15 octobre 2014

La vie monacale du commentateur de weblog


Il n'y a pas d'heure pour les braves.

La journée de l'impétrant commence bien avant l'aube mais déjà dans le calme et la concentration les plus propices à ses activités scripturales. Il s'agit d'abord de s'assurer qu'aucun commentaire posté sur son blog préféré durant ses quelques heures de sommeil n'ait pu échapper à sa vigilance. Fébrilement, il passe en revue les interventions de la veille et ne peut s'empêcher d'esquisser un sourire à la lecture de quelques mémorables passes d'armes dont il était parfois l'instigateur, sinon l'acteur. Le plus dur étant ensuite de tromper ce temps qui s'étire interminablement jusqu'au très attendu prêche matinal, qui lui tient lieu de nourriture spirituelle quotidienne autant que de prétexte à développer son propre génie rédactionnel.
 
Les divers travaux pratiques sont exécutés rapidement et en silence : toilette, collation matinale, ménage seront aussi expéditifs que superficiels. Sachant que l''activité principale d'un commentateur est essentiellement de commenter les commentaires plus que le sermon lui-même, (habilement arrangé autour d'un flou hagiographique du meilleur effet), il se doit d'être au mieux de sa forme et d'une vigilance à toute épreuve. Il lui est donc permis de consommer d'innombrables mugs de café fort ou pour les monastères les mieux dotés, des espressi en capsule "what else".
 
Ne pas s'imaginer cependant qu'il règne ici une ambiance de  franche camaraderie. Les autres frères-commentateurs réguliers sont en réalité des concurrents féroces plus que des collègues. Dans cet univers complètement dingue relooké aux couleurs du numeric-age, les moines ne sont plus des copistes mais des contributeurs à part entière. Dans la mesure où leurs interventions sont conséquentes et bien tournées, elles peuvent en effet contribuer à la réputation d'un blog tout autant que la qualité et la persévérance de l'auteur lui-même.
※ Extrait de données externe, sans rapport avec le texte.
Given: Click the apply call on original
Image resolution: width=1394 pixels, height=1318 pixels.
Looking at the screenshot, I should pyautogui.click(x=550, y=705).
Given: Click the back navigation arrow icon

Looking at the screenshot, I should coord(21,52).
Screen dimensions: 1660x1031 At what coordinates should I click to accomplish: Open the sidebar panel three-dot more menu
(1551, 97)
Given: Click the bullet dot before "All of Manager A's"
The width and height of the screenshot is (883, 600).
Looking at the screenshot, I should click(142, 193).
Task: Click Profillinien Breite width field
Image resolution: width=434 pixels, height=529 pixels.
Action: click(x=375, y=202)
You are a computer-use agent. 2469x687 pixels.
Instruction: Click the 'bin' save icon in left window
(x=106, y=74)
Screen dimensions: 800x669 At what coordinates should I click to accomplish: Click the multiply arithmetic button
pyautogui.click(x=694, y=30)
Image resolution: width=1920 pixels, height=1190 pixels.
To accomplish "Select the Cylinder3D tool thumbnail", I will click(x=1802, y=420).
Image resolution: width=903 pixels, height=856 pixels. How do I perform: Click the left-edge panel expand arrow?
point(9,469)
Le commentaire de weblog est néanmoins un genre littéraire éphémère et délicat qui tient plus du haïku japonais que de l'analyse critique. Qui se souvient en effet des perles d'avant-hier ... sinon leur propre rédacteur. Lequel se lève parfois nuitamment pour relire et savourer ses propres tournures et trouvailles, si peu mises en valeur par le défilé incessant des réparties qui se veulent plus spirituelles les unes que les autres.

La vie monacale du commentateur est ainsi faite de solitude, de frustrations et de petites joies. On entend parfois l'un ou l'autre pouffer dans sa manche pendant l'homélie introductive. Mais surtout, dès la messe dite, on les voit tous se précipiter sur l'encyclopédique Google pour y quérir l'indispensable matériel documentaire afin de resplendir comme un astre pendant quelques minutes exaltantes.